The Air Force wants the ability to burrow into any computer system anywhere in the world “completely undetected.” It wants to slip computer code into a potential foe’s computer and let it sit there for years, “maintaining a ‘low and slow’ gathering paradigm” to thwart detection. Clandestinely exploring such networks, the Dominant Cyber Offensive Engagement program’s goal is to “stealthily exfiltrate information” in hopes it might “discover information with previously unknown existence.” The U.S. cyberwarriors’ goal: “complete functional capabilities” of an enemy’s computer network – from U.S. military keyboards. The Army is developing “techniques that capture and identify data traversing enemy networks for the purpose of Information Operations or otherwise countering adversary communications.” And the Navy is developing “a non-lethal, non-attributable system designed to offer non-kinetic offensive information operation solutions,” according to Pentagon budget documents. (See how cyberwar was envisioned in 1995.)

Yet concepts that have regulated war forever, such as deterrence and attribution, are slippery or missing in cyberspace. National boundaries don’t exist, making moot the question of sovereignty. Asymmetries abound: defenders must defend everything, all the time, while an attacker can prevail by exploiting a single vulnerability. Tracking down the source of cybersabotage, routed like a skipping stone through a series of innocent servers, can be all but impossible. Are the attackers curious teenagers, criminal gangs, a foreign power – or, more likely, a criminal gang sponsored by a foreign power? Deterrence becomes meaningless when the identity of an attacker is unknown. (See an invasion of Chinese cyberspies.)

“We’re in the stage before warfare,” cyberwarfare expert James Lewis told a Washington audience on Jan. 27. “We’re in the stages of people poking around.” Lewis, with the Center for Strategic and International Studies (CSIS), said cyberdefenses are inadequate. “Unless we find a way to use offensive capabilities as part of a deterrence or strategic defense,” he said, “we will be unable to defeat these opponents.” CSIS also released last week a survey of cybersecurity experts from around the world who “rank the U.S. as the country ‘of greatest concern’ in the context of foreign cyberattacks, just ahead of China.”

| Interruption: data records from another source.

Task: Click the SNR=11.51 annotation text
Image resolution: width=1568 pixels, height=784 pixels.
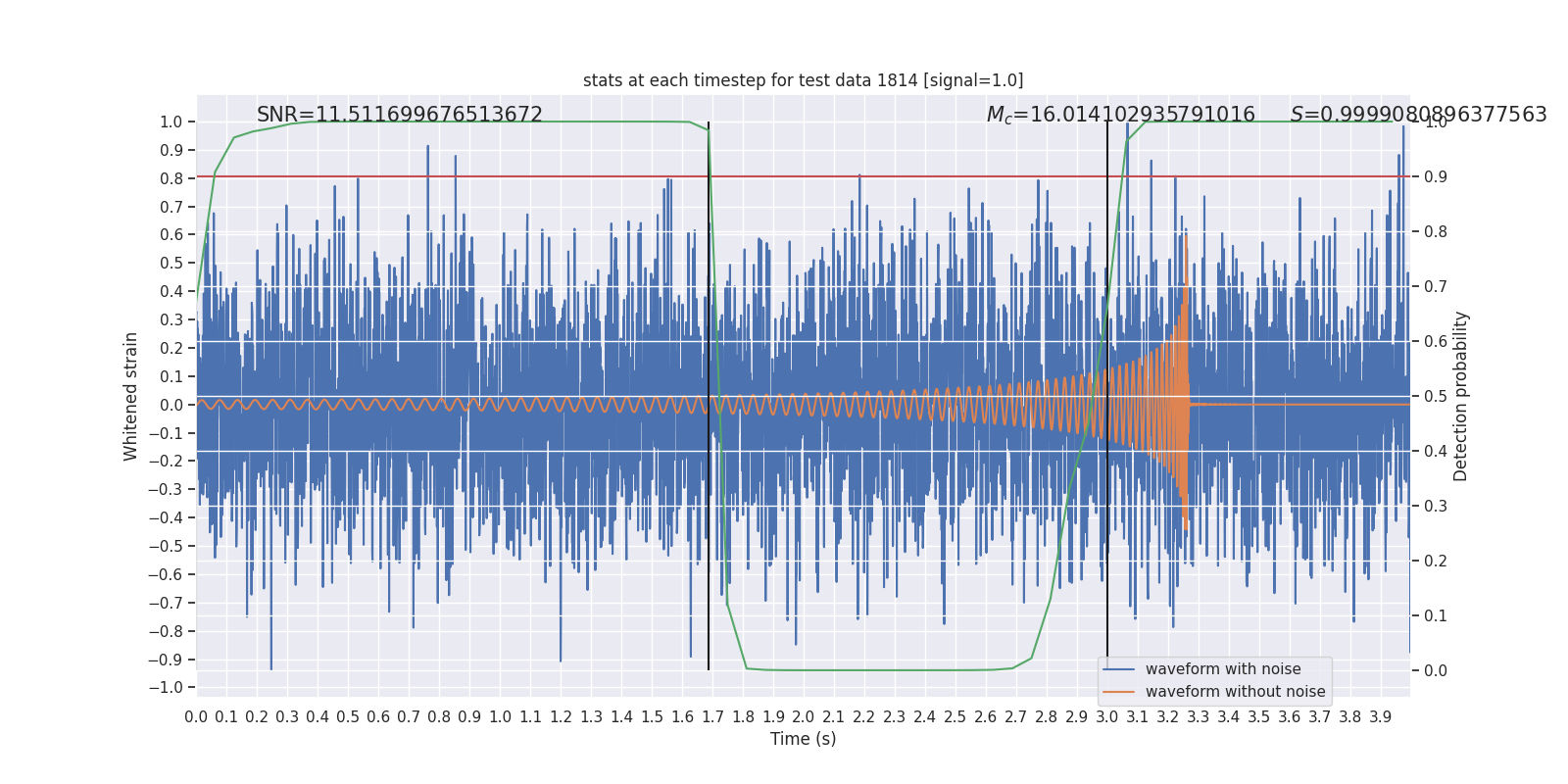Action: coord(399,115)
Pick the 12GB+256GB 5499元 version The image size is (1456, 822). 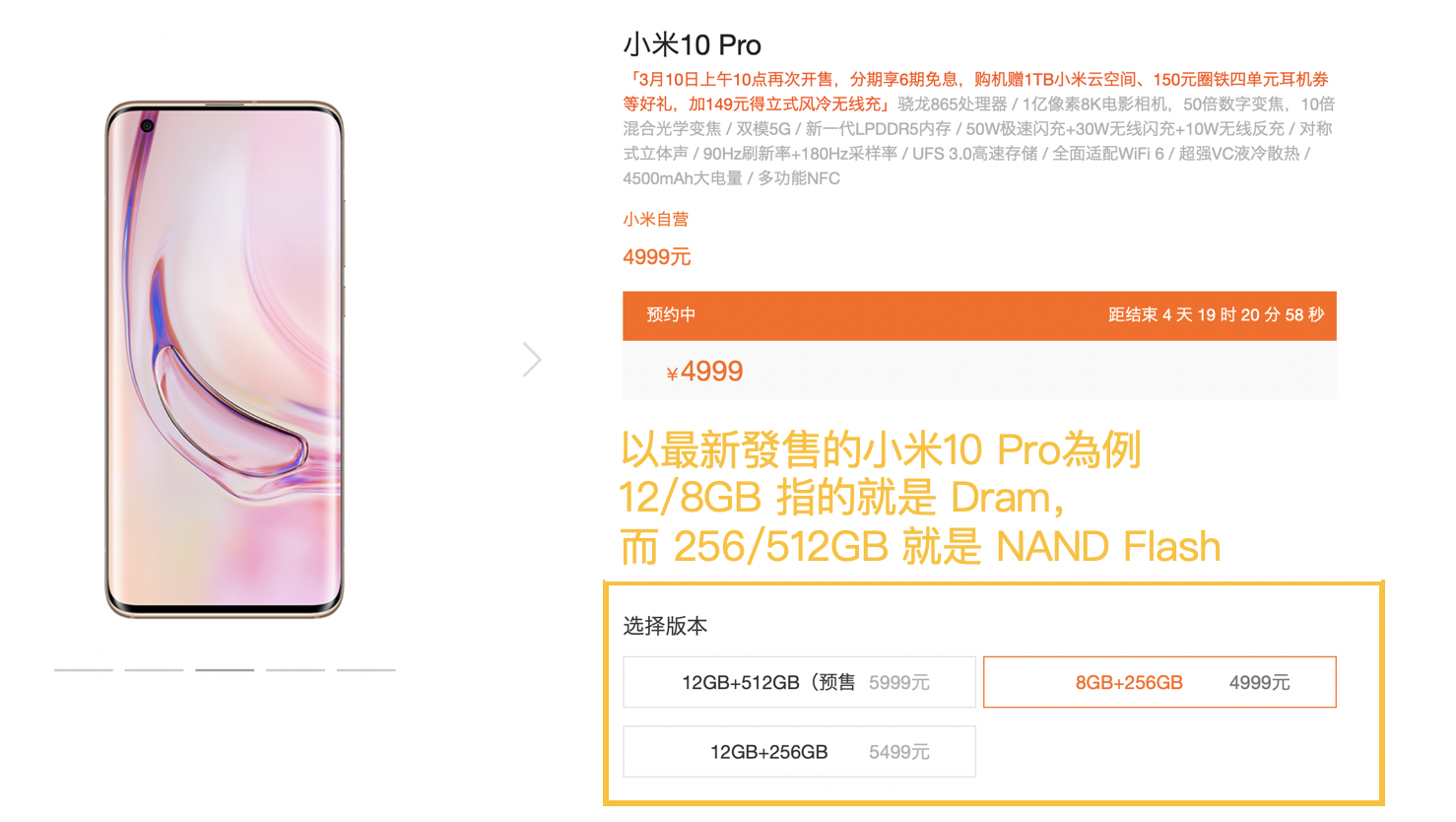pyautogui.click(x=799, y=752)
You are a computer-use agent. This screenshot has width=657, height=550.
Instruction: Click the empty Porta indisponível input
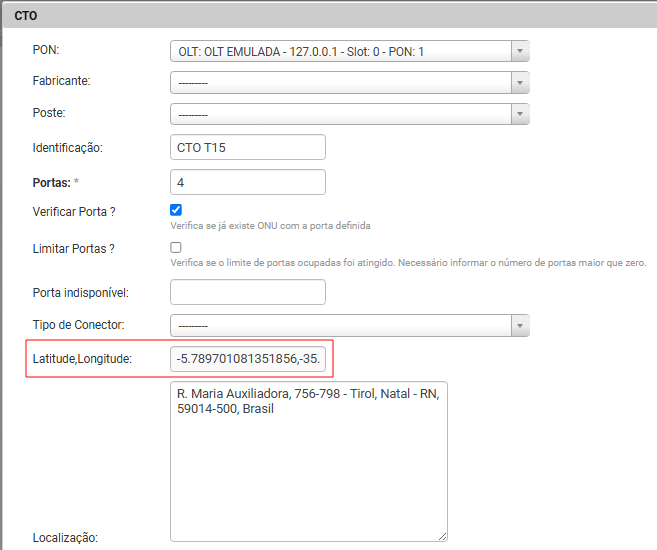click(x=248, y=292)
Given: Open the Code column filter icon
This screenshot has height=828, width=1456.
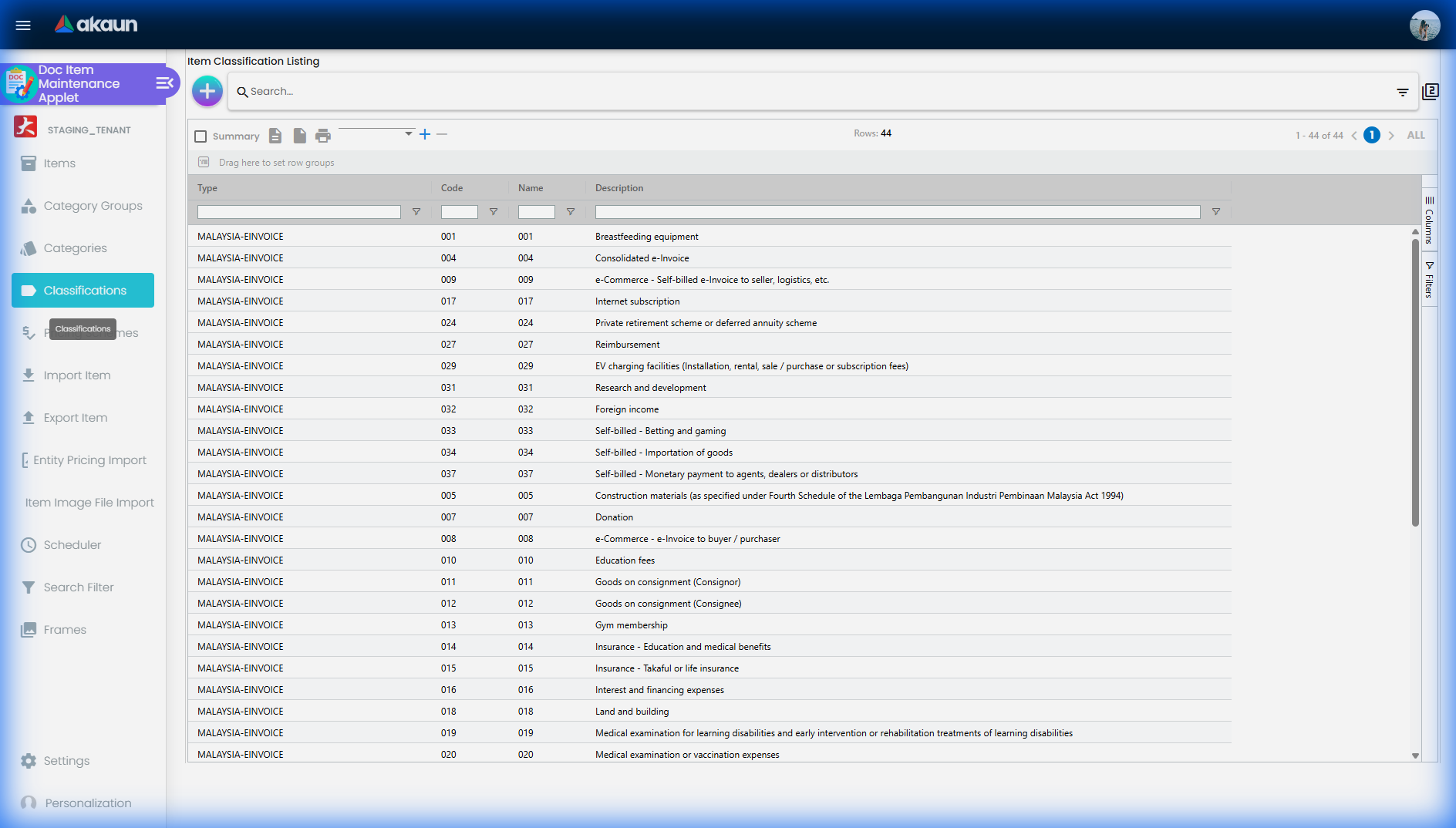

It’s the instantaneous nature of cyberattacks that has rendered defenses against them obsolete. Once an enemy finds a chink in U.S. cyberarmor and opts to exploit it, it will be too late for the U.S. to play defense (it takes 300 milliseconds for a keystroke to travel halfway around the world). Far better to be on the prowl for cybertrouble and – with a few keystrokes or by activating secret codes long ago secreted in a prospective foe’s computer system – thwart any attack. Cyberdefense “never works” by itself, says the senior Pentagon officer. “There has to be an element of offense to have a credible defense.”

Such cyberbattles are already happening in miniature. In Afghanistan and Iraq, U.S. cyberwarriors are hard at work denying enemy commanders the ability to direct their forces, the senior Pentagon officer says. “I shut it down, take away your electricity, take away the radio, infect your phone,” he explains. “Now you don’t know where I’m coming from, or if you do, you can’t tell the rest of your force what’s going on.” More insidiously, the U.S. can doctor the information the foe gets. “I can alter the messages coming across,” he says.

But there is mounting concern that U.S. offensive capability in cyberspace is growing too fast and too secretly. “I have no doubt we’re doing some very profoundly sophisticated things on the attack side,” says William Owens, a retired Navy admiral and cyberwar expert who led a federal study on U.S. offensive cyberwarfare last year. “But that is little realized by many people in Congress or the Administration.” That study, by the National Research Council, concluded that “the U.S. armed forces are actively preparing to engage in cyberattacks, and may have done so in the past.” But it added that a lack of public debate has led to “ill-formed, undeveloped and highly uncertain” policies regarding its use, which could lead the U.S. to stumble inadvertently into a cyberwar.